Tierra de nadie

Hagamos felices a los ricos

Ya que con el resto está visto que no puede, el Gobierno se ha propuesto hacer felices a los ricos, que si lloran será por amor o por la cebolla de la ensalada. Después de meses mareando la perdiz sobre la definición de rico y concluir que ricos eran los millonarios, en interesantísima solemnización de lo obvio, el personal aguardaba impaciente que los socialistas cumplieran su promesa de repartir entre todos la factura de la crisis y que las grandes fortunas pasaran por caja en algún momento, aunque fuera para compensar lo que Zapatero les había ahorrado en impuestos desde 2004. Con Aznar pagaban más, y no es un chiste.

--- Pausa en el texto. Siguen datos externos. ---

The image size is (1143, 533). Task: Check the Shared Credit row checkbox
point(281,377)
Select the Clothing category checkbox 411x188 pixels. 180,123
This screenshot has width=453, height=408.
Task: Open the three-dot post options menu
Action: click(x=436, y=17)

La primera excusa fue que el aumento de la recaudación sería irrelevante, así que no valía la pena molestarse ni molestarles. A continuación, se extendió la especie de que tocarles las narices, o sea el bolsillo, provocaría una fuga de capitales, por lo que era mucho más operativo bajar el sueldo a los funcionarios o congelar las pensiones que meter mano a las Sicav, ya que, salvo en agosto, los empleados públicos y los jubilados tienen más difícil hacer las maletas. Finalmente, se sugirió que en los Presupuestos de 2011 se les haría un retrato, lo que serviría además para captar el voto de la izquierda parlamentaria. Pues bien, de las negociaciones con el PNV se desprende que lo de pintura también va a ser que no.

Fiscalmente, tenemos tres problemas. Uno es la enorme injusticia del modelo, que hace recaer abrumadoramente el peso del gasto público sobre las espaldas de los asalariados. Otro es el gigantesco fraude del que se beneficia una clase empresarial que, mayoritariamente, tributa como mileuristas. El tercero es la frivolidad del Ejecutivo, para el que los impuestos no han constituido una manera de distribuir la riqueza y repartir las cargas del Estado sino simples reclamos electorales que tributariamente nunca tuvieron ni pies ni cabeza.

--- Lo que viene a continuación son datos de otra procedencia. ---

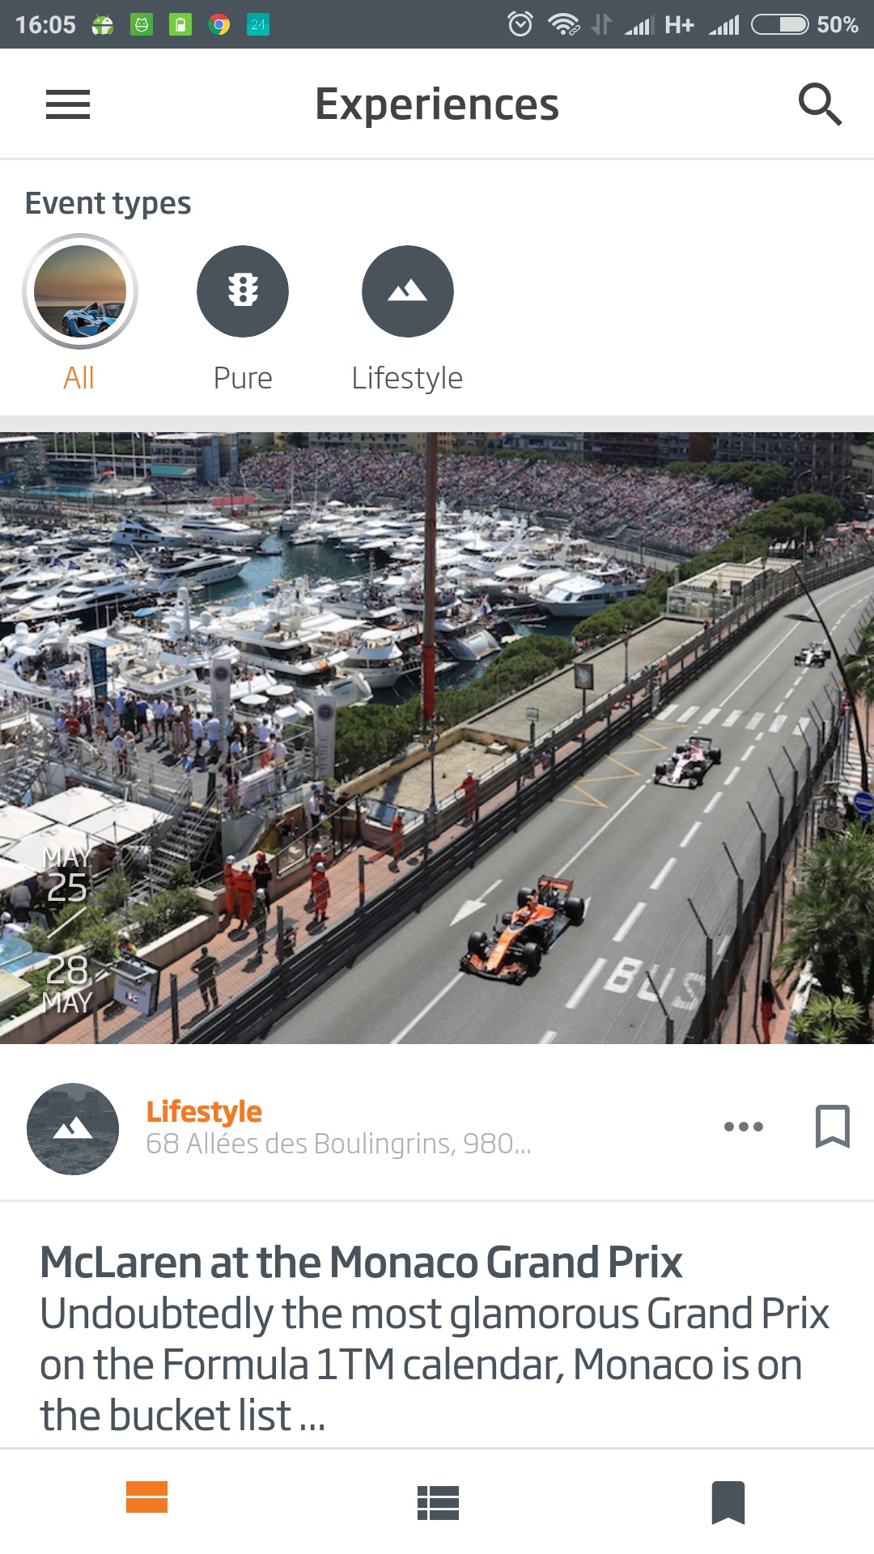874x1554 pixels.
Task: Switch to the list view tab
Action: point(438,1503)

Avanza este periódico que el nuevo plan se limita a elevar en tres o cuatro puntos el marginal del IRPF a las rentas superiores a los 120.000 euros, lo que es claramente insuficiente. Se renuncia a gravar las grandes fortunas o a resucitar el impuesto sobre el Patrimonio, del que se obtenía una cantidad superior a la que resulta de no subir las pensiones. En efecto, los ricos no lloran; se parten de risa.